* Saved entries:
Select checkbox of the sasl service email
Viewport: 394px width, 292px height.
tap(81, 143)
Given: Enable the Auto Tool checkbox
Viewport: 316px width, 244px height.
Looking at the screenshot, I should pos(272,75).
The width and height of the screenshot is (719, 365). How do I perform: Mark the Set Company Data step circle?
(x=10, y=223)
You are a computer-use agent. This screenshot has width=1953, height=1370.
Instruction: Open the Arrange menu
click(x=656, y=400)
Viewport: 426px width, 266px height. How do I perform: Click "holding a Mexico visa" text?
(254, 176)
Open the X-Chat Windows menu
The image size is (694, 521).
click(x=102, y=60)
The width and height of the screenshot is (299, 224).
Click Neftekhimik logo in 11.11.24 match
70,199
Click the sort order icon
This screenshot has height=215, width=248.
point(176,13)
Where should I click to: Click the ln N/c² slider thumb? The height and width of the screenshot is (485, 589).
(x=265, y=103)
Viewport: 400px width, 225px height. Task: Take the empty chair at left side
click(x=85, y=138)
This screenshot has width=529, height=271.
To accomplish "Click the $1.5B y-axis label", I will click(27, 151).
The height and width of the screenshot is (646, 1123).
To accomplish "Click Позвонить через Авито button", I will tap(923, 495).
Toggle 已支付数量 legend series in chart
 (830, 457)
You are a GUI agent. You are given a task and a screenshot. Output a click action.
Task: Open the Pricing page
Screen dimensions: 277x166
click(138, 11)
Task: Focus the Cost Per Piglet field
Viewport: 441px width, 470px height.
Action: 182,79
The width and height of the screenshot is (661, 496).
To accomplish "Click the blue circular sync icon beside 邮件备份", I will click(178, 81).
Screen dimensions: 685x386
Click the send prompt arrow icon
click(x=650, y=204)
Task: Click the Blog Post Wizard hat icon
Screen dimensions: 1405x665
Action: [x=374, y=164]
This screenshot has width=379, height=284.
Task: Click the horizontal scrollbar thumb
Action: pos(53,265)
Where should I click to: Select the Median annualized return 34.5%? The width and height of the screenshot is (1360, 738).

* TRY IT: Every entry is to be returned exactly, with nothing dropped.

* TASK OUTPUT:
Select checkbox of the sasl service email
Viewport: 394px width, 292px height.
tap(81, 143)
Given: Enable the Auto Tool checkbox
Viewport: 316px width, 244px height.
Looking at the screenshot, I should pos(272,75).
The width and height of the screenshot is (719, 365). How do I perform: Mark the Set Company Data step circle?
(x=10, y=223)
You are a computer-use agent. This screenshot has width=1953, height=1370.
Instruction: Open the Arrange menu
click(x=656, y=400)
Viewport: 426px width, 266px height. How do I perform: Click "holding a Mexico visa" text?
(254, 176)
Open the X-Chat Windows menu
The image size is (694, 521).
click(x=102, y=60)
The width and height of the screenshot is (299, 224).
Click Neftekhimik logo in 11.11.24 match
70,199
Click the sort order icon
This screenshot has height=215, width=248.
point(176,13)
Where should I click to: Click the ln N/c² slider thumb? The height and width of the screenshot is (485, 589).
(x=265, y=103)
Viewport: 400px width, 225px height. Task: Take the empty chair at left side
click(x=85, y=138)
This screenshot has width=529, height=271.
To accomplish "Click the $1.5B y-axis label", I will click(27, 151).
The height and width of the screenshot is (646, 1123).
To accomplish "Click Позвонить через Авито button", I will tap(923, 495).
Toggle 已支付数量 legend series in chart
 (830, 457)
You are a GUI agent. You are given a task and a screenshot. Output a click action.
Task: Open the Pricing page
Screen dimensions: 277x166
click(138, 11)
Task: Focus the Cost Per Piglet field
Viewport: 441px width, 470px height.
Action: 182,79
The width and height of the screenshot is (661, 496).
To accomplish "Click the blue circular sync icon beside 邮件备份", I will click(178, 81).
Screen dimensions: 685x386
Click the send prompt arrow icon
click(x=650, y=204)
Task: Click the Blog Post Wizard hat icon
Screen dimensions: 1405x665
Action: [x=374, y=164]
This screenshot has width=379, height=284.
Task: Click the horizontal scrollbar thumb
Action: pos(53,265)
Where should I click to: Select the Median annualized return 34.5%? The width and height of the screenshot is (1360, 738).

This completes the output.